The earliest documentation of the Chinese presence in Mendocino County is clearly shown in the town of Mendocino. It would seem the natural migration of the Chinese should be seen in Fort Bragg in the late 1850s, shortly after they appear in Mendocino, but that is not the case.
Newspapers and maps help confirm the presence of Chinese people and businesses in Fort Bragg. The earliest such documentation are the Sanborn Fire Insurance Maps, beginning in 1890, which show Chinese laundries operating in several places near Redwood Avenue and Macpherson Streets.
In 1892, newspapers give additional support of Chinese here when the Union Lumber Company brought Chinese laborers up from the Bay Area to work under contract digging the tunnel for the now called Skunk Rail Lines.
The news describing how the community greeted the arrival of these Chinese laborers was reported throughout California. On the evening of January 18, 1892, the laborers were met by over one hundred white men, including prominent people who incited the local workers to attack the Chinese at their campsite along Pudding Creek. Some reports stated it was instigated by outsiders, but others spoke of locals participating in the attack. The word used was “molested,” a polite word for the attack.
The laborers were gathered up and escorted to the Noyo River and told to keep walking south and not to return. When they arrived in Mendocino, they were taken in at Carlson’s City Hotel, which was next to Mendocino’s Chinatown on Main Street, and given medical attention.
The next day, the sheriff arrived to escort the Chinese laborers back to Fort Bragg under protective custody. The Union Lumber Company played a major financial role in the county at that time, and the judge issued an order for the sheriff to act. In the next election, neither the judge nor the sheriff were re-elected. The laborers did complete their work as contracted.
There were two pivotal Chinese families in the Fort Bragg Chinese community, that of Lee Chew Fun (Mr. Lee) and Helen Quong. Mr. Lee, who was indirectly related to the Lee family in Mendocino, was here from 1911 to 1916, according to an oral history of Jerry Lee, a grandson.
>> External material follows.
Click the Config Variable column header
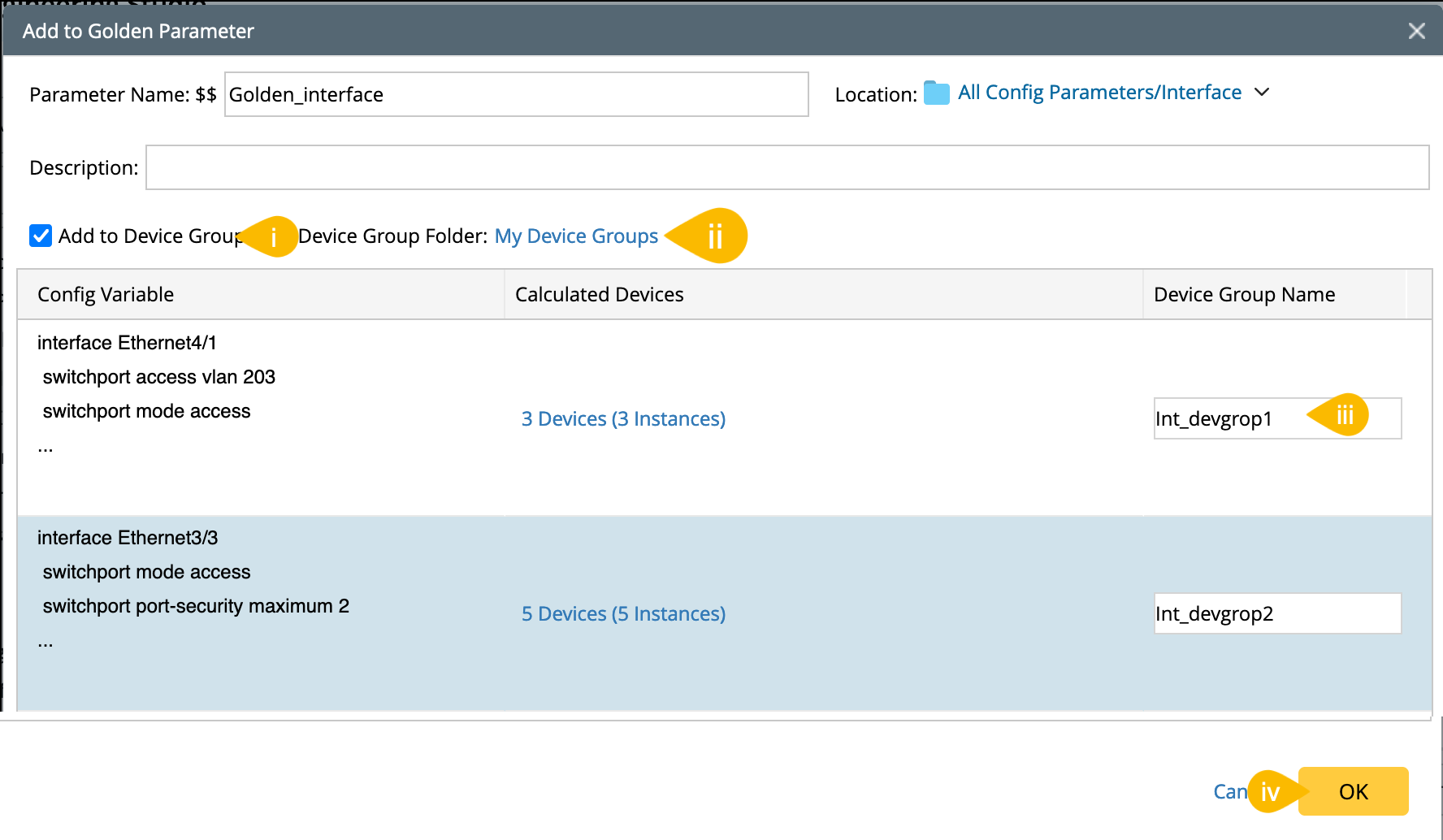This screenshot has width=1443, height=840. point(106,295)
Starting with a kitchen job, Lee worked his way up to sous chef and then finally chef, earning fifty dollars a month. This amount wasn’t enough to pay off monies he owed in China, so he took a second job as cook for a laundry.
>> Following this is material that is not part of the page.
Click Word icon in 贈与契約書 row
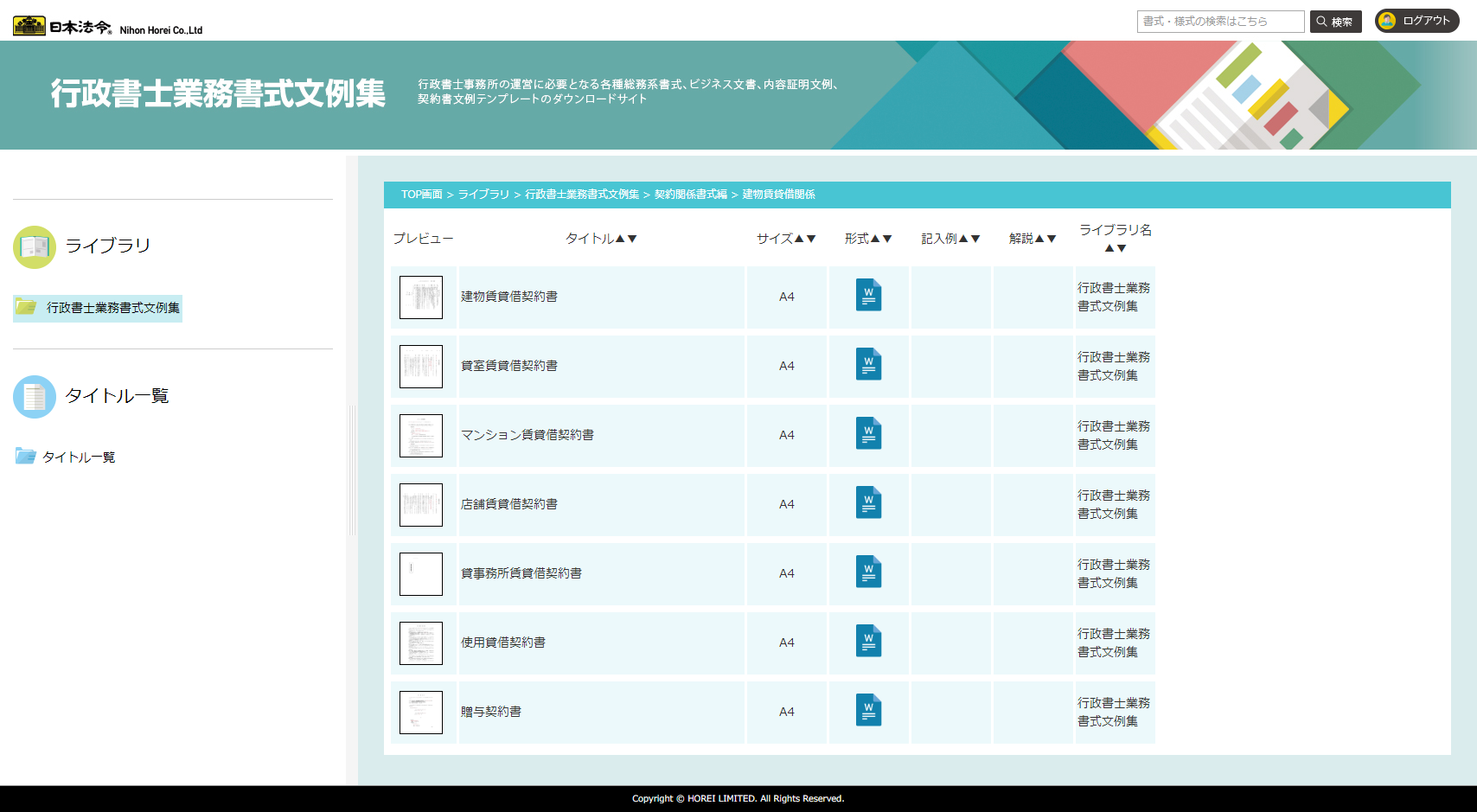 tap(868, 711)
Eventually, he was able to open the Eastern Grocery Store on Harrison Street and Redwood Avenue. Lee also organized an employment referral office for Chinese immigrants and raised funds for Dr. Sun Yet Sen. He later moved to San Francisco and opened the Eastern Bakery on Grant Avenue in Chinatown. In the 1930s, Lee would send mooncakes to the Quong’s in Fort Bragg. The bakery is still operating to this day.
Another influential Chinese person to leave her mark on the community was Helen Quong, who moved to Fort Bragg when she married Chan Quong in 1930. Her son, Ben Quong, related that his father worked for Union Lumber Company at Camp 2 during the week, coming home on Saturday, and then would go back to the camp on Sunday. This meant that Helen was left to raise her family on her own during the week. In an oral interview in the book “Fort Bragg Remembered,” Helen recounts how very lonely she was, calling her father every week. Helen’s father owned a store in San Francisco and would send her groceries and other items on a regular basis.
In 1933 Helen and her family returned to San Francisco, but a few years later the Quongs came back to Fort Bragg because Chan did not want to stay in San Francisco. Ben remembered few Chinese living in Fort Bragg in the 1930s. The Quongs originally lived on McPherson Street and later moved down to Redwood Avenue below McPherson.
Helen was an entrepreneur, creating a business that bought dried sea algae and reselling it in Chinatown. She later bought Café Rivera, located on Main Street between Alder and Redwood, although she did not really know how to cook. All her endeavors were to help support her family. She and her husband ran the café for quite some time.
The standout in Ben’s interview is that his mother was a strong woman with no fear. Once, she confronted a father whose son was bullying her children. When she was threatened, she stood her ground and spoke back to him. This was unheard of at this time, and she was Chinese. Helen was a pioneer in her own right in the Fort Bragg community, as well as in her culture. The legacy of these two families may seem minor but left a globalmark.
Sanborn Maps can be viewed and downloaded from the Library of Congress website.